A história faz lembrar uma outra contada por Kate Hays, psicóloga norte-americana que trabalha com maratonistas. Uma vez, Hays deparou-se com uma atleta que antes da Maratona de Nova Iorque tinha feito um teste cardíaco que levantava dúvidas. À pergunta «o que é mais importante: a sua vida ou esta corrida?», o homem não hesitou: «Vou correr!» A verdade é que não morreu. Apesar do estado de desidratação em que chegou à meta, Luís Nunes também não morreu e conseguiu fazer 3h26, e a corrida ganhou ainda mais sabor por causa deste episódio.
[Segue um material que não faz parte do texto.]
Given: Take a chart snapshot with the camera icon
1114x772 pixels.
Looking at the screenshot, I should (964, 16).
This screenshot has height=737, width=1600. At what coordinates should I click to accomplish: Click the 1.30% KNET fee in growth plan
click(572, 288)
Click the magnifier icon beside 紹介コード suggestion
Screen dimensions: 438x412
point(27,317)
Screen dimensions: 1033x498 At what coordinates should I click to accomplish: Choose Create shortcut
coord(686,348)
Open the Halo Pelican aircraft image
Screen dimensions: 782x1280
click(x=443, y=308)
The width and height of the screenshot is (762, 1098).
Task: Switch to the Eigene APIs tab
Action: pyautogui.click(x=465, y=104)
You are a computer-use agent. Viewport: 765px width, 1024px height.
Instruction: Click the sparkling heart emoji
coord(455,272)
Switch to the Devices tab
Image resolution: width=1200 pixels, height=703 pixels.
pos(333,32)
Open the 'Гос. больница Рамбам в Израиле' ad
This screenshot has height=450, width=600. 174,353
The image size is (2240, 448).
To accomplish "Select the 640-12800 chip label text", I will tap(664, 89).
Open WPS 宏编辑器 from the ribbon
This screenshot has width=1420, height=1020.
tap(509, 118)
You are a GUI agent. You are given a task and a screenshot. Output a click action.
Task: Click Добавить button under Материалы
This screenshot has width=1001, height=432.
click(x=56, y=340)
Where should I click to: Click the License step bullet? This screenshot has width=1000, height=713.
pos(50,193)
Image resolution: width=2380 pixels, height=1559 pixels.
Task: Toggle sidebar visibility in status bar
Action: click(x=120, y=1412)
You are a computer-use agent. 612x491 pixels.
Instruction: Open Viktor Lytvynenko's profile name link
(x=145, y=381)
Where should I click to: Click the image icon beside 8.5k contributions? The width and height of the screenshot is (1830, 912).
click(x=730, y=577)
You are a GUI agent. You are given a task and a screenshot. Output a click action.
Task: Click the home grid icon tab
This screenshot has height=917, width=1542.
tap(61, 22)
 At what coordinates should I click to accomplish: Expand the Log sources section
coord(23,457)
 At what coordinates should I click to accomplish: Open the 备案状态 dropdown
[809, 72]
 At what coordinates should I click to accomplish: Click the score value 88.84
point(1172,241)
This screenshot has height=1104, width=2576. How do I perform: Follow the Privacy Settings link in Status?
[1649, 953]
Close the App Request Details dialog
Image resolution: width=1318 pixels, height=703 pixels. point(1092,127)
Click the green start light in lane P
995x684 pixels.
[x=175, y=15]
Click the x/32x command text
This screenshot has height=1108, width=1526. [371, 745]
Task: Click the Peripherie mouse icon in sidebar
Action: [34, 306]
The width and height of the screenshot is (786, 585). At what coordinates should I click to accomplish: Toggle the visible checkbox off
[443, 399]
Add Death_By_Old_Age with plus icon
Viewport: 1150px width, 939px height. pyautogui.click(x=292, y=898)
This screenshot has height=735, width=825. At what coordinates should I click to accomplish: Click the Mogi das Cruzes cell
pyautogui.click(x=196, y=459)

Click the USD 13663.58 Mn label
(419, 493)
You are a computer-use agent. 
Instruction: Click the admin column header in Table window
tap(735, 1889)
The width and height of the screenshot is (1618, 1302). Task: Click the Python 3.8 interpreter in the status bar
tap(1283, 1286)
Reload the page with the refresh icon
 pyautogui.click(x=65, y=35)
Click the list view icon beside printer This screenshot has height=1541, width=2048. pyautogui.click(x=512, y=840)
Hoje, o director comercial da Zon não passa sem a corrida matinal. Levanta-se todos os dias às 5h30 da manhã, equipa-se e segue para o Estádio Universitário de Lisboa, onde corre entre sessenta e oitenta minutos. Ao domingo, pode chegar a correr 2h40. Não é esquisito com o outfit. Só não veste camisolas de algodão porque ensopam, e aposta em bons ténis e num relógio Garmin. Não ouve música porque não gosta. Prefere ouvir podcasts. «Oiço um podcast chamado Trailer Runner Nation, em que uns americanos discutem várias temáticas sobre corrida. Assim, enquanto corro, aprendo e motivo-me. Mas também posso ouvir a Mixórdia de Temáticas, do Ricardo Araújo Pereira. E aí as pessoas devem pensar que sou maluco, porque vou o caminho todo a rir.»
Depois do treino, sente-se de consciência tranquila, com o sentimento de dever cumprido. «Sinto-me muito melhor num dia em que treino do que num dia em que não treino, sem dúvida.» As metas, essas, continuam a ser essenciais. Agora, apesar das maratonas continuarem a entusiasmá-lo, quer ir ainda mais longe. «Tenho o sonho de fazer um Ironman, aos 40 anos. São 3,8 quilómetros de natação, 180 de ciclismo e, no fim, uma maratona.» Quando lhe dizemos que já falta pouco para os 40, ele sorri, como que embaraçado pela revelação: «Pois falta… e já ando a treinar para isso.»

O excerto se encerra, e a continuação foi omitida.